The Spectrum Growth Fund returned 3.58% in the quarter compared with 1.80% for the Russell 3000 Index and 2.16% for the Lipper Multi-Cap Core Funds Index. For the 12 months ended March 31, 2015, the fund returned 8.21% versus 12.37% for the Russell 3000 Index and 10.60% for the Lipper Multi-Cap Core Funds Index. The fund's average annual total returns were 8.21%, 12.22%, and 8.12% for the 1-, 5-, and 10-year periods, respectively, as of March 31, 2015. The fund's expense ratio was 0.80% as of its fiscal year ended December 31, 2013.
For up-to-date standardized total returns, including the most recent month-end performance, please click on the Performance tab, above.
Current performance may be lower or higher than the quoted past performance, which cannot guarantee future results.
Share price, principal value, and return will vary and you may have a gain or loss when you sell your shares.
The Spectrum Growth Fund blends domestic and non-U.S. growth and value funds across the market capitalization spectrum. Diversifying sectors not represented in the benchmark, including developed market non-U.S. equities, contributed to relative performance as many international equity markets outpaced U.S. equities, in both U.S. and local currencies. However, the inclusion of real asset equities weighed on relative performance as falling oil prices and low inflation caused the asset class to lag. Stock selection within the underlying portfolios also contributed to relative performance, particularly within several of the U.S. large-cap portfolios, across both value and growth. Our overweight to U.S. large-caps relative to U.S. small-caps weighed on relative performance. However, our underweight to real asset equities was a contributor. We are overweight to non-U.S. equity as valuations remain modestly more attractive outside the U.S. Within the asset class, we favor emerging markets. Despite weakness across commodity prices, we remain underweight to real assets equities.

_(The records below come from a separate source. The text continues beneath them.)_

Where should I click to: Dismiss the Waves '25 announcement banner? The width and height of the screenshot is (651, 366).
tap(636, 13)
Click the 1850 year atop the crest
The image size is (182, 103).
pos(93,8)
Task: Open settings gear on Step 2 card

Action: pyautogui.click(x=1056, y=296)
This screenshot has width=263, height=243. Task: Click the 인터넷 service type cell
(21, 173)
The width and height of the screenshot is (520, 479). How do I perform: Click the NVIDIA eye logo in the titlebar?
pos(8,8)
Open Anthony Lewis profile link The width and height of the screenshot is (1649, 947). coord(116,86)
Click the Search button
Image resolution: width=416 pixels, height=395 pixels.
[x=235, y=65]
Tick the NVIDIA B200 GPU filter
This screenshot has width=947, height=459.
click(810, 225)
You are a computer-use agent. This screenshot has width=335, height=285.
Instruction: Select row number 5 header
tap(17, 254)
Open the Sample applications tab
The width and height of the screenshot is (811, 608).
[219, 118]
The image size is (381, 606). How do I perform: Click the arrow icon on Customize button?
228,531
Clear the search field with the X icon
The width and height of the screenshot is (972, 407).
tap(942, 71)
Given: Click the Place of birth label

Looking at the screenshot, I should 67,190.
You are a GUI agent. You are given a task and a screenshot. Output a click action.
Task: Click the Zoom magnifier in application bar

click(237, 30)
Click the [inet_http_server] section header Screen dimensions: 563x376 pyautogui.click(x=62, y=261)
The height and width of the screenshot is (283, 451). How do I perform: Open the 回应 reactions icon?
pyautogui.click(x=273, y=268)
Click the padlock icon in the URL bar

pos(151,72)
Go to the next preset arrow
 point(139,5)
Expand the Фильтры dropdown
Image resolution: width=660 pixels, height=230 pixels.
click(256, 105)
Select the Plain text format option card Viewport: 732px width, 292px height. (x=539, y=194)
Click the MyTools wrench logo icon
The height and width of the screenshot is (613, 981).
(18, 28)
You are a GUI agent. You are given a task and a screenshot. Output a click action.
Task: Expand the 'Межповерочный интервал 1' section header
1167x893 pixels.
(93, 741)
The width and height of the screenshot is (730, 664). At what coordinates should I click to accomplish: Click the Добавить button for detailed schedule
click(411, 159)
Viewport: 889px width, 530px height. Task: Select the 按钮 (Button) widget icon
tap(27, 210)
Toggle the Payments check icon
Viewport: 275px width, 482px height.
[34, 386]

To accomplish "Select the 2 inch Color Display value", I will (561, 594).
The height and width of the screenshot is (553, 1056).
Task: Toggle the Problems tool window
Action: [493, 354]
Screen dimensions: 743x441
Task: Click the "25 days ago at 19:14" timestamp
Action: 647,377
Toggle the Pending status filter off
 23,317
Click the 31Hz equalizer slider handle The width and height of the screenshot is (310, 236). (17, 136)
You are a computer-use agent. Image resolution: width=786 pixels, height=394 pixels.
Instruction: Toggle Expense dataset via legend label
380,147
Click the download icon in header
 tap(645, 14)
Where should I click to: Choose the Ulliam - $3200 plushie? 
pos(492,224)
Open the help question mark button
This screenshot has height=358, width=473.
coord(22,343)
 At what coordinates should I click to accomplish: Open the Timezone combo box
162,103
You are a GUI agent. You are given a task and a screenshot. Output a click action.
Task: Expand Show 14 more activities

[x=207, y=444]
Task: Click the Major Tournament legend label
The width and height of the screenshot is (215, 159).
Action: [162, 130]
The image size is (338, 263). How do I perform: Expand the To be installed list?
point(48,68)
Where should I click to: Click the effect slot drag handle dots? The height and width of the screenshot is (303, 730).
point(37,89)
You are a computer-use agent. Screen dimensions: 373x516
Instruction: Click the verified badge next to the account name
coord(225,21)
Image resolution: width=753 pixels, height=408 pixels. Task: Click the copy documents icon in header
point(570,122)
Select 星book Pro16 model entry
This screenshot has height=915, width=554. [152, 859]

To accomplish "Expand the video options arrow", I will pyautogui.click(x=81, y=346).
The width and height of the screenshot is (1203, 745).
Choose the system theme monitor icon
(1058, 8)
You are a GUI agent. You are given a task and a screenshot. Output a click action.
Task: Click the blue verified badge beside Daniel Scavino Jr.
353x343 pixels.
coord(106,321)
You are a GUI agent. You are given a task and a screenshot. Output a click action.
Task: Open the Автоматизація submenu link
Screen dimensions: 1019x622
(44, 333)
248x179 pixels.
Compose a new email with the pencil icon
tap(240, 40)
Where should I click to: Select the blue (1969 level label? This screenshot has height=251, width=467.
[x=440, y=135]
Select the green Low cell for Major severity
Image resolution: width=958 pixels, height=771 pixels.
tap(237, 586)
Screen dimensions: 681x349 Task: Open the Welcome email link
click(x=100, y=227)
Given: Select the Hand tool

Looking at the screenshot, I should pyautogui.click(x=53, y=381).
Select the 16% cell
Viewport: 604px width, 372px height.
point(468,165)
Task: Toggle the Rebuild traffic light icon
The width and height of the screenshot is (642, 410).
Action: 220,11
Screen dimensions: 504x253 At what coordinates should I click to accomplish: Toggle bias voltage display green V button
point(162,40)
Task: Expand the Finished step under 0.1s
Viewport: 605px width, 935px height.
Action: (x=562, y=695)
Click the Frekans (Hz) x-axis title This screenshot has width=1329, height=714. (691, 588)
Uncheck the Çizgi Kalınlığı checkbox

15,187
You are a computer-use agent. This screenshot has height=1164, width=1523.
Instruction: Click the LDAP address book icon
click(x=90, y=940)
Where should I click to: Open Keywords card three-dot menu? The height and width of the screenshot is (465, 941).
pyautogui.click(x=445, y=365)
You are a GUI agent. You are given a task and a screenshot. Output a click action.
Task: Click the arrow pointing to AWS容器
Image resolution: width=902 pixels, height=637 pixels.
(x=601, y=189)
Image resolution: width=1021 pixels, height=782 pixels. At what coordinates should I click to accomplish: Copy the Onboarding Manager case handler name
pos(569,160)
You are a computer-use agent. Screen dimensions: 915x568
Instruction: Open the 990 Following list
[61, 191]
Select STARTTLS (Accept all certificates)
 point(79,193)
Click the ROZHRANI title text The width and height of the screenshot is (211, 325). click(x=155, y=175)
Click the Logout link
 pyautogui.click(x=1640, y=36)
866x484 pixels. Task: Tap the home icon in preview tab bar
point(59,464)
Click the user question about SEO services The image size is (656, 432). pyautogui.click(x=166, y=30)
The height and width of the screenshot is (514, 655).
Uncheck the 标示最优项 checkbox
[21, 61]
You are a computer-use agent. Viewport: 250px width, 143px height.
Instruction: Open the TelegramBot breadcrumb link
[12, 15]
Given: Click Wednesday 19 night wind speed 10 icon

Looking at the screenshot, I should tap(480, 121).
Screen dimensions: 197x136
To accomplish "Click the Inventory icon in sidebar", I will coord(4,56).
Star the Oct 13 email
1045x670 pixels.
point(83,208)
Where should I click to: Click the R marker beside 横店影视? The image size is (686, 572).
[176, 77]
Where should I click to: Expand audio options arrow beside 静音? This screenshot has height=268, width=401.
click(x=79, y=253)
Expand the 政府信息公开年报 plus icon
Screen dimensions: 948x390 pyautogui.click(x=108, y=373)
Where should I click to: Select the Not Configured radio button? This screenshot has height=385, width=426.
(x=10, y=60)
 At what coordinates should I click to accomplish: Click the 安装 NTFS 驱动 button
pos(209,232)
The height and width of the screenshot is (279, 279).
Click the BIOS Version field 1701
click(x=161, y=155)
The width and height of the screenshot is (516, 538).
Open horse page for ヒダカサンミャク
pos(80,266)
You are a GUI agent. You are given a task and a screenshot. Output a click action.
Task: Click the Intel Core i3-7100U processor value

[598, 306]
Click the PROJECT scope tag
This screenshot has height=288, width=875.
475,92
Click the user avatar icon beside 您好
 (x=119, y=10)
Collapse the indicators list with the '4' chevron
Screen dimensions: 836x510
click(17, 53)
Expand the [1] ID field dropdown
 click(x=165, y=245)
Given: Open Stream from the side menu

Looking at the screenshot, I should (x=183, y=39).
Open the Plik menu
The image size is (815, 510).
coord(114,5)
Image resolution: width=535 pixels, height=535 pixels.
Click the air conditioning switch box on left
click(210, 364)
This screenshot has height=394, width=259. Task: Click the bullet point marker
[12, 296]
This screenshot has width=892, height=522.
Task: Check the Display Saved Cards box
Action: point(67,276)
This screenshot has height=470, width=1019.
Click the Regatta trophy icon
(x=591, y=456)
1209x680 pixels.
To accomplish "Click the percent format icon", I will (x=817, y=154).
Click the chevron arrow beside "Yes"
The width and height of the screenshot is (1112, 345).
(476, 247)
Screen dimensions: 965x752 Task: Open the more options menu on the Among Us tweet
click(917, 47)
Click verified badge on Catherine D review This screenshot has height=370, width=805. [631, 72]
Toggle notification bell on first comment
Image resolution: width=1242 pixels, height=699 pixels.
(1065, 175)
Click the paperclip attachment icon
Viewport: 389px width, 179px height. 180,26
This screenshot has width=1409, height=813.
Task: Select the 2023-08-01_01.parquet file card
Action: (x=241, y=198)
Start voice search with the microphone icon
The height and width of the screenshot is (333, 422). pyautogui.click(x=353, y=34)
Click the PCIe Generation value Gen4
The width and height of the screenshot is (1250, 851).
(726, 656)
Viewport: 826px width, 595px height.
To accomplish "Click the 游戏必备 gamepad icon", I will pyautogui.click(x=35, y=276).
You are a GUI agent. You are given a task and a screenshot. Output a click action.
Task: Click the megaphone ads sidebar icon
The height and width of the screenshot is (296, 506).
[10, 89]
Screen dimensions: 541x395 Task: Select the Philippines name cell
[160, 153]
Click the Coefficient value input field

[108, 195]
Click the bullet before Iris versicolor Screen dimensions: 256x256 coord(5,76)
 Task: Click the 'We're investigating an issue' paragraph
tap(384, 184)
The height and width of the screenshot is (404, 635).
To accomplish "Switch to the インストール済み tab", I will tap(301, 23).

Central bank monetary policies should continue to diverge as the U.S. Federal Reserve begins to normalize interest rate policy sometime in 2015, Europe and Japan deepen quantitative easing to spur inflation and growth, and many emerging markets countries lower interest rates. Moderate growth in the U.S. should continue. In developed non-U.S. markets, we expect growth to improve as fiscal headwinds diminish, the credit environment mends, energy costs wane, and the euro weakens. However, growth among emerging markets is likely to decline, weighed down by China's move to a consumer-focused economy and sanction-fueled economic woes in Russia. Against this backdrop, we believe that our highly diversified portfolios and diligent fundamental research can enhance our ability to produce good long-term returns.